How many times over the past few months have some remain supporters tried to tell us that tariffs on imported goods are a very big deal indeed? Were trade between Britain and the EU to revert to World Trade Organisation (WTO) rules, they assert, the UK economy would be reduced to ruins. Food prices would soar, leaving millions scrabbling around in bins. British firms will never export anything ever again.

This morning comes a slightly different tack. Actually, it seems that tariffs don’t really matter all that much at all. Removing them, according to reports broadcast loudly at various points during the Today programme this morning, will hardly affect consumer prices.    

The reason for the sudden change of heart? The IFS has produced a study claiming that if a post-Brexit UK government took the opportunity to remove all tariffs on imported goods the prices paid by consumers in the shops would fall only by between 0.7 per cent and 1.2 per cent. Big deal, in other words: we would be sacrificing our relations with our European neighbours for some pathetic little saving in the shops.

Given its output over the past couple of years, the claim of the IFS to be neutral in the Brexit debate in highly questionable. Director Paul Johnson has used words like ‘damaging’ to describe leaving the EU. Nevertheless, I will take the IFS at its word on its calculations. But to produce a figure for the average effect of zero-tariff trade on prices in the shops somewhat misses the point. Tariff rates paid by importers of non-EU goods are hugely variable, and highly concentrated on food – a sector which makes up a disproportionate slice of spending by low income groups.

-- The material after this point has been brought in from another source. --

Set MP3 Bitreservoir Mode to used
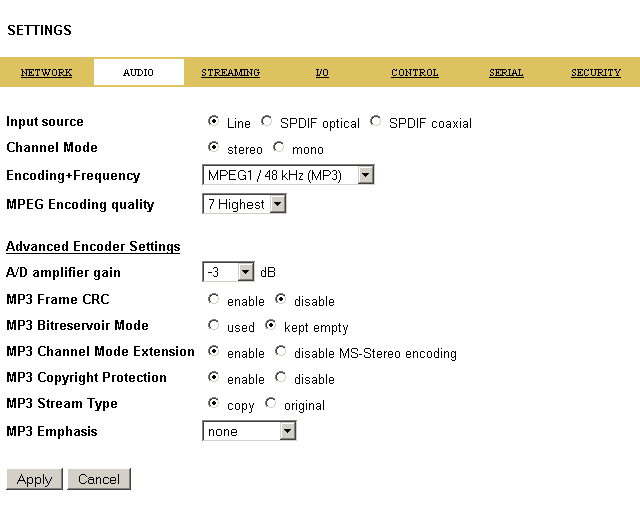The width and height of the screenshot is (640, 512). [214, 326]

Average tariff rates on vegetables, for example, are 11.1 per cent, on oils and fats 12.7 per cent, on prepared food 18.4 per cent and on animals and animal products 32.4 per cent. Remove those tariffs and it will lead to substantial reductions in the shops.

Moreover, it will lead to food exporters in developing nations regaining the comparative advantage they ought to have when selling us food, but which has been deliberately suppressed in order to protect European farmers. We dole out ever larger quantities in foreign aid, yet we could help low income countries, as well as our own poor, by eradicating protectionist tariffs on food.

The moral element of the Brexit debate is rarely made. It is time it was given far more prominence.